__EXERCISE DETAILS__
Repeat each record word for word. Leave nothing out.
______
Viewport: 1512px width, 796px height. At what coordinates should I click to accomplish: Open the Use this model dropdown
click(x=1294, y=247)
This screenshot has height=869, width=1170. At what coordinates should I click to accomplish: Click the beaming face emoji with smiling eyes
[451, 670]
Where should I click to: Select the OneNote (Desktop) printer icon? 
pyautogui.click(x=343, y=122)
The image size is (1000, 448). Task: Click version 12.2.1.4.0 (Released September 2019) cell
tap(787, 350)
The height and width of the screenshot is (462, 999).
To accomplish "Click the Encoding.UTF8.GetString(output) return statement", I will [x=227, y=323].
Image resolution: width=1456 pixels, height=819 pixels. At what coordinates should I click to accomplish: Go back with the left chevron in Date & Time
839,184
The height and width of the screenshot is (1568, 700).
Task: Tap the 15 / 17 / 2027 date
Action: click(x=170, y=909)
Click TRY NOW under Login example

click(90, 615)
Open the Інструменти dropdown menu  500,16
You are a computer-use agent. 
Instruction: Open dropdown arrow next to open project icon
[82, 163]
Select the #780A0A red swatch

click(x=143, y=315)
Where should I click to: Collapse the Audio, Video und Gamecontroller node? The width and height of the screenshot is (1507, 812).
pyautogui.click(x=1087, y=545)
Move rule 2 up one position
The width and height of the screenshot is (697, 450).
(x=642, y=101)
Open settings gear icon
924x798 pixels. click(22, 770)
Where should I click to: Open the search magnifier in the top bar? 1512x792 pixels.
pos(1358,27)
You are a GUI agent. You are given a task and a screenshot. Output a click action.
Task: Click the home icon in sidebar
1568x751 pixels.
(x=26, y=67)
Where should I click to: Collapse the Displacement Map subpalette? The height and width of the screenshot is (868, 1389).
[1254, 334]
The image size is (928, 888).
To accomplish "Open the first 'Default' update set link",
______
__ANSWER TO THE EXERCISE__
Viewport: 1512px width, 796px height. At what coordinates should I click to accomplish: Open the Use this model dropdown
click(x=1294, y=247)
This screenshot has height=869, width=1170. At what coordinates should I click to accomplish: Click the beaming face emoji with smiling eyes
[451, 670]
Where should I click to: Select the OneNote (Desktop) printer icon? 
pyautogui.click(x=343, y=122)
The image size is (1000, 448). Task: Click version 12.2.1.4.0 (Released September 2019) cell
tap(787, 350)
The height and width of the screenshot is (462, 999).
To accomplish "Click the Encoding.UTF8.GetString(output) return statement", I will [x=227, y=323].
Image resolution: width=1456 pixels, height=819 pixels. At what coordinates should I click to accomplish: Go back with the left chevron in Date & Time
839,184
The height and width of the screenshot is (1568, 700).
Task: Tap the 15 / 17 / 2027 date
Action: click(x=170, y=909)
Click TRY NOW under Login example

click(90, 615)
Open the Інструменти dropdown menu  500,16
You are a computer-use agent. 
Instruction: Open dropdown arrow next to open project icon
[82, 163]
Select the #780A0A red swatch

click(x=143, y=315)
Where should I click to: Collapse the Audio, Video und Gamecontroller node? The width and height of the screenshot is (1507, 812).
pyautogui.click(x=1087, y=545)
Move rule 2 up one position
The width and height of the screenshot is (697, 450).
(x=642, y=101)
Open settings gear icon
924x798 pixels. click(22, 770)
Where should I click to: Open the search magnifier in the top bar? 1512x792 pixels.
pos(1358,27)
You are a GUI agent. You are given a task and a screenshot. Output a click action.
Task: Click the home icon in sidebar
1568x751 pixels.
(x=26, y=67)
Where should I click to: Collapse the Displacement Map subpalette? The height and width of the screenshot is (868, 1389).
[1254, 334]
The image size is (928, 888).
To accomplish "Open the first 'Default' update set link",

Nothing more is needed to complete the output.